Nillion's blind computation technology enables hospitals to leverage AI for personalized diagnostics while complying with strict regulations like HIPAA and GDPR. In 2024, Nillion partnered with Maya, a psychedelic therapy service provider, enabling them to securely store and process sensitive patient data in encrypted form. This allows Maya to analyze and research data without directly accessing personal information, marking a significant advancement in healthcare service quality.
IT companies often need to analyze code for vulnerabilities without exposing their proprietary code. Nillion's blind computation facilitates this. For example, when Company A has an AI model for detecting security vulnerabilities and Company B wants to analyze their proprietary codebase, blind computation allows both parties to protect their core assets (AI model and codebase) while effectively identifying security vulnerabilities. Detailed information is available on Nillion's blog.
I believe blockchain's transparency is a double-edged sword. While it ensures fair access through transparency and traceability, this very transparency deters key institutional players from adopting public blockchains. Not everything benefits from complete transparency. While data privacy could potentially be misused, I believe the main barrier to Web3 and blockchain mass adoption isn't scalability or UI/UX - it's transparency.
Most valuable data in the world is likely private. While this privacy may enhance its value, someone needs to build services using this data for Web3 to compete with Web2 services. With infrastructure enabling computation on encrypted data without decryption in a distributed environment, Web3 could create highly useful applications using sensitive or private data.
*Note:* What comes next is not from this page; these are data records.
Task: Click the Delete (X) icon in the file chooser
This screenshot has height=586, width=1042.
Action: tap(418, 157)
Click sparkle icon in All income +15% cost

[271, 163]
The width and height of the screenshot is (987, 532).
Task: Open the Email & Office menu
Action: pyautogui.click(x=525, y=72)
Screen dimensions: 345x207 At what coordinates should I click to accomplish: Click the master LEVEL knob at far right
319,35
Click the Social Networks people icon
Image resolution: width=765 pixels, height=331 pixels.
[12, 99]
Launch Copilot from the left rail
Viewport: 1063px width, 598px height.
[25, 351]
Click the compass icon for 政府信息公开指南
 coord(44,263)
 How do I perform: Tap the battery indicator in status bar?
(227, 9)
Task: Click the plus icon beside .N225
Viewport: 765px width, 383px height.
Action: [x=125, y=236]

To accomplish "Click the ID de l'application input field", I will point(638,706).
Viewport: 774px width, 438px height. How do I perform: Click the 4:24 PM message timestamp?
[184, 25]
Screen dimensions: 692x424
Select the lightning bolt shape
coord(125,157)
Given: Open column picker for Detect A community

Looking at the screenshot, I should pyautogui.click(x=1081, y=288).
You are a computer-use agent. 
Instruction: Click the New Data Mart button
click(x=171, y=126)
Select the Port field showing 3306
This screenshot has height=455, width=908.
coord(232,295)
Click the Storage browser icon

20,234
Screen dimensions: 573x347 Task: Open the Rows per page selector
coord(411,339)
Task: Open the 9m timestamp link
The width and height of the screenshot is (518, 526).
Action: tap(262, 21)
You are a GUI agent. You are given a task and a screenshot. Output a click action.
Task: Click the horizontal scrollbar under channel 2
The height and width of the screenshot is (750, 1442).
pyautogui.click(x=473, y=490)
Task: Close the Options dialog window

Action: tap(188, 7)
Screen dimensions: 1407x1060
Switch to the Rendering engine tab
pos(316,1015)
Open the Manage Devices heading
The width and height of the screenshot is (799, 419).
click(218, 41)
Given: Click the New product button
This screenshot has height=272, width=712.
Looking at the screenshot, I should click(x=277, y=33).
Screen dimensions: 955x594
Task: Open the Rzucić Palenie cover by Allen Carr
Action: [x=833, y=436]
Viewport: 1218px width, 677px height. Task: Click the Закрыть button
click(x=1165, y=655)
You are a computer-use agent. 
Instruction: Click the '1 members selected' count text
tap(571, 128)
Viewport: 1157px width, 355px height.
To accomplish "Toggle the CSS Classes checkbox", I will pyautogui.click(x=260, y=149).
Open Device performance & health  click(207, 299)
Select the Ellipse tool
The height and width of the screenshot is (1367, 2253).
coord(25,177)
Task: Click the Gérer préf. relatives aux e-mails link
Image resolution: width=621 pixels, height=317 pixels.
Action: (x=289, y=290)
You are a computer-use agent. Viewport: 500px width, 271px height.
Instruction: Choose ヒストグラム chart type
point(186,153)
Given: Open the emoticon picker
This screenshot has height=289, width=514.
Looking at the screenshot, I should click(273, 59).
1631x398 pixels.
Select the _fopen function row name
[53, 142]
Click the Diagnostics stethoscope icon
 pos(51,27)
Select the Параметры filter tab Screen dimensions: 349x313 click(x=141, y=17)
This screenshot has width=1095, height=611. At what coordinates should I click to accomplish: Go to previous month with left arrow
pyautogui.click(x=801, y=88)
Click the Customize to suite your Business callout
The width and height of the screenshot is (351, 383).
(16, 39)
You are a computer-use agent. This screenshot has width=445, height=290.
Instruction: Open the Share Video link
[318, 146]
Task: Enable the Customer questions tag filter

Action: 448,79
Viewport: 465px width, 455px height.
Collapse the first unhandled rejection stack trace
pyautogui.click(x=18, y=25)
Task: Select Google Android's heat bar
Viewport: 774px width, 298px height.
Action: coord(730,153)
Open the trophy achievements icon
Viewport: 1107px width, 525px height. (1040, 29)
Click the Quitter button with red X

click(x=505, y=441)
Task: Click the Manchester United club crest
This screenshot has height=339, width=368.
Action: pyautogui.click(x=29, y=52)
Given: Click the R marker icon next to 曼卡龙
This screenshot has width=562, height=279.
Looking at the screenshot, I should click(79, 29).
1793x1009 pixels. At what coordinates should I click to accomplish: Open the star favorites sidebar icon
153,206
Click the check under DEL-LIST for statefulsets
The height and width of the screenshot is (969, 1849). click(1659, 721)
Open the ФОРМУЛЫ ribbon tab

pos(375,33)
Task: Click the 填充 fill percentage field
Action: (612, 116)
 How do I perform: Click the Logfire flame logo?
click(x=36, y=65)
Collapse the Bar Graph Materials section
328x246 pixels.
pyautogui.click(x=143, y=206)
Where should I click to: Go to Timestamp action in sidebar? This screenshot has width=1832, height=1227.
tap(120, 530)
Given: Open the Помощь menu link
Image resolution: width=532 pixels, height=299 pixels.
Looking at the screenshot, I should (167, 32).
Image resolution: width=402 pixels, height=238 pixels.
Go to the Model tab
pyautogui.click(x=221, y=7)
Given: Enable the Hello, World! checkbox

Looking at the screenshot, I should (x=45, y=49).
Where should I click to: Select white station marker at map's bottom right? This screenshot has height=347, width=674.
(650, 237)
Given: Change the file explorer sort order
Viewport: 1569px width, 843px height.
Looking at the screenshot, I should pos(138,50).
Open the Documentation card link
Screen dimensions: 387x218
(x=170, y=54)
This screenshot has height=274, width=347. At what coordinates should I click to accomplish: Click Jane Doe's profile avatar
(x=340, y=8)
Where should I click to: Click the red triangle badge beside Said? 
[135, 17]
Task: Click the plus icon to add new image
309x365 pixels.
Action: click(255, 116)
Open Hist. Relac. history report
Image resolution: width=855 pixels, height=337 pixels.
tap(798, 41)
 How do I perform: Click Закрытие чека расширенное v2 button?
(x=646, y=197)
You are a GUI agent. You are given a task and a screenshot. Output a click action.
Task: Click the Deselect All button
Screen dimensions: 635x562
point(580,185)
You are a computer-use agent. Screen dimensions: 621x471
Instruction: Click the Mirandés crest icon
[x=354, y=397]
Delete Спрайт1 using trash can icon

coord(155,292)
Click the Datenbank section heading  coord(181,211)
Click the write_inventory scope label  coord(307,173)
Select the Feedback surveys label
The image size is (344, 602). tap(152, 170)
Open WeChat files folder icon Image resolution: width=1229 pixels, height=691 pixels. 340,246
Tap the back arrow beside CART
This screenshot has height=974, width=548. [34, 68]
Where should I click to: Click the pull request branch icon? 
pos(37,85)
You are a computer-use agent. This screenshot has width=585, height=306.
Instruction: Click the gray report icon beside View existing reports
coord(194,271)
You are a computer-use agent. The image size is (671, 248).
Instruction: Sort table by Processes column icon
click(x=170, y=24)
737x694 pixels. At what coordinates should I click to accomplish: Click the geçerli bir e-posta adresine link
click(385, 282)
While blockchain is significant for enabling self-custody in the digital world, it's only a partial innovation if limited in the data it can handle. If private data computation becomes possible in blockchain's trustless environment, we can truly expect mass adoption of Web3 products.
However, blind computation isn't simple. As Nillion continues introducing various technologies for more complete blind computation, their progress warrants close attention. Who will emerge as the winner in the blind computation market?